— Excerpt to read —
A study published in the journal ‘Science Advances’ has revealed that some individuals are unable to drink red wine, even in small quantities, due to it causing headaches. According to the research, a compound called flavanol present in red wines can interfere with the proper metabolism of alcohol and lead to headaches. This discovery was made by a team from the University of California at Davis (USA).
The flavanol responsible for these headaches is quercetin, which is naturally found in all types of fruits and vegetables, including grapes. While it is considered a healthy antioxidant and is consumed as a supplement, when metabolized with alcohol, it can be problematic. Quercetin is converted into a different form called quercetin glucuronide, which blocks the metabolism of alcohol and leads to the buildup of acetaldehyde toxin. This causes redness, headache, and nausea in susceptible people.

— Required work —
Carry on with the article about red wine headaches, starting right after its last sentence. You can leave the records aside; they aren't needed for anything here.

— Supplied records —
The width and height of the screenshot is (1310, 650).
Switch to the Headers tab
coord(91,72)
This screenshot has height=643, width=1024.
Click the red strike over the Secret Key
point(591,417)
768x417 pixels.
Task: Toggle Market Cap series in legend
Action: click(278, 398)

— Response box —
The researchers hypothesize that this buildup of acetaldehyde is likely what causes headaches, particularly in individuals who have preexisting migraine or other primary headache conditions. The next step is to scientifically test this hypothesis on people who develop these headaches through a clinical trial. The levels of quercetin in red wine can vary dramatically based on several factors such as how it’s made, and scientists plan to investigate these variations further.
Overall, this study sheds light on the previously mysterious phenomenon of red wine headaches by revealing that quercetin may be responsible for them and that there may be unknown factors affecting its metabolism in certain individuals. Further research will help us understand more about why some people are more susceptible than others and whether enzymes or other factors play a role in their sensitivity to acetaldehyde buildup caused by red wine consumption.